Motivation: In order to investigate how model architecture might affect predicted confidence distribution, we propose to measure how different models are calibrated on detection task.
Dataset: COCO 2017, 2D detection.
Candidate: GLIP(Vision-language model, zero shot), CenterNet-V1, CenterNet-V2, FCOS-R-50, FCOS-X-101, Faster-Rcnn, RetinaNet
Calibration method: beta calibration and histogram binning
We first compare the performance of different model . Result shows the following observation:
- GLIP are extremely overfidence for P< 0.7, and slightly underconfidence for P>0.7
- CenterNet is perfectly calibrated at low P, be more and more underconfidence as P increase
- Faster RCNN tend to predict extreme P(0 or 1), might to do with two stage structure(disregard RPN objectness confidence score). And D-ECE is sensitive to box position in image.
- All method are overconfidence at low P, under-confidence at high P (except for two stage Faster RCNN!)

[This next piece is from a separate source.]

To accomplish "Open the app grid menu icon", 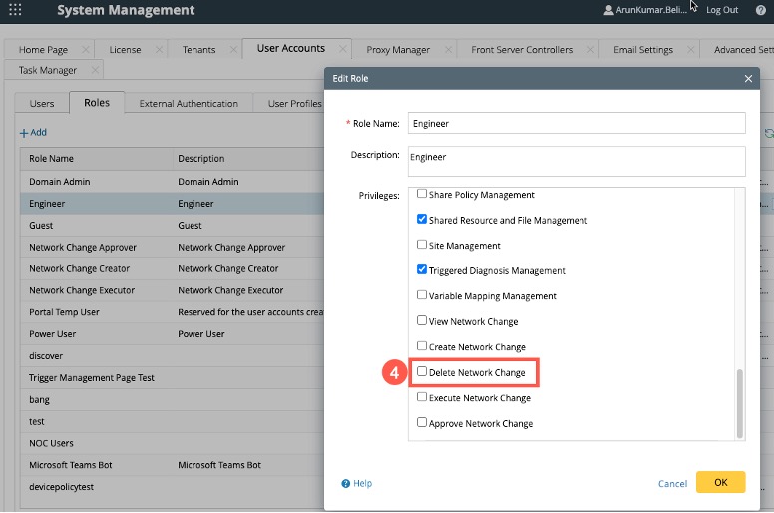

- CenterNet2 (probabilistic aware) and RetinaNet (train with focal loss) is most well-calibrated in general
Surprisingly, after calibration, result shows GLIP receive the best performance in both mAP (detection accuracy) and ECE(uncertainty measurement). This shows that,
- 1. Simple classification calibration methods could already receive relatively good results on detection.
- 2. Large-scale pre-train is potentially useful for certainty aware since it knows more about ‘what is certain and what is uncertain’ in a more realistic setting.